Impact Lives
Master of Science in Nursing (M.S.N.) Online Curriculum
Advance your nursing career in a rapidly growing health care industry with Benedictine University.
Our CCNE-accredited curriculum starts with 15 credits of foundation courses covering evidence-based nursing practice, health promotion, ethical and cultural competence, quality and safety, and health care policy and advocacy. From there, choose to complete the Nurse Educator Concentration and become a knowledge leader in your organization (24 credits) or the Nurse Executive Leader Concentration and become an operational leader (21 credits).
In either concentration, your final two courses will focus solely on an on-ground practicum where you'll apply your learning to attain master's level competency in a real clinical setting.

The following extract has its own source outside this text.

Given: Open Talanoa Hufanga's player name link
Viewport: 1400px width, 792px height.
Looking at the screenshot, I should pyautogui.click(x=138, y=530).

Many students complete the practicum where they work, though another clinical site may be selected.
Foundation Courses (15 semester credits)
NRHL 5501 Health Promotion and Interprofessional Collaboration (3 Credits)
This course provides an in-depth review of approaches to health promotion as well as effective collaboration among members of the healthcare community. Students explore the problems and issues in using behavioral and social science theories, concepts, and data to inform health promotion and health education research and interventions. The course emphasizes developing appreciation for the diversity of expertise in interprofessional collaborative teams as well as establishing basic concepts of effective teamwork.
NRHL 5502 Ethical and Culturally Competent Healthcare Professional (3 Credits)
This course draws upon philosophy, ethics, and the social sciences to examine key concepts of professional practice that form the foundations for leadership, including professional obligations, duties, rights, and cultural competence. Coursework leads to an increased understanding of interplay among socio-cultural contexts, ethics, and cultural beliefs about health and illness. Basic principles of epidemiology, community-based assessment and evaluation, issues of equity, and the risks to vulnerable populations are explored. Students also study the role of the educator, administrator, and social change agent to explore what it means to be a culturally competent, ethical healthcare professional and leader in health systems or education.
NRHL 5503 Evidence-based Nursing Practice: Research and Process Improvement (3 Credits)
This course provides students with skills required to systematically research and evaluate current nursing knowledge to promote evidence-based nursing practice. Coursework emphasizes critical analysis of the current literature and proposed research methods, including quantitative and/or qualitative approaches to research, sampling procedures, data collection methods, and data analysis planning. Research topics such as ethical and cultural issues, methodological procedures associated with scientific investigation, and potential barriers to evidence-based practice are also course themes. Students are encouraged to critically analyze differing research paradigms as well as current issues surrounding evidence-based research.
NRHL 5505 Healthcare Policy and Advocacy (3 Credits)
This course provides an overview of healthcare policy, organization, and financing with emphasis on current industry trends. Students assess the atmosphere in which policy is created and how compromise and bargaining shape policy decisions. Current policy initiatives involving healthcare delivery as well as nursing are analyzed. Coursework emphasizes the role of the nurse as a healthcare leader and advocate in the healthcare policy formation process.
NRHL 5506 Quality Improvement & Safety in Healthcare Systems (3 Credits)
This course analyzes problems caused by the varying levels of healthcare quality and strategies for improving them using models of evaluation and process improvement. Students learn to apply principles of quality and regulatory management with an emphasis on defining, measuring, and evaluating outcomes within organizations and systems to become effective leaders and change agents. Students are expected to participate in the development of actual quality measures and explain how such measures could be used in a defined health or educational system.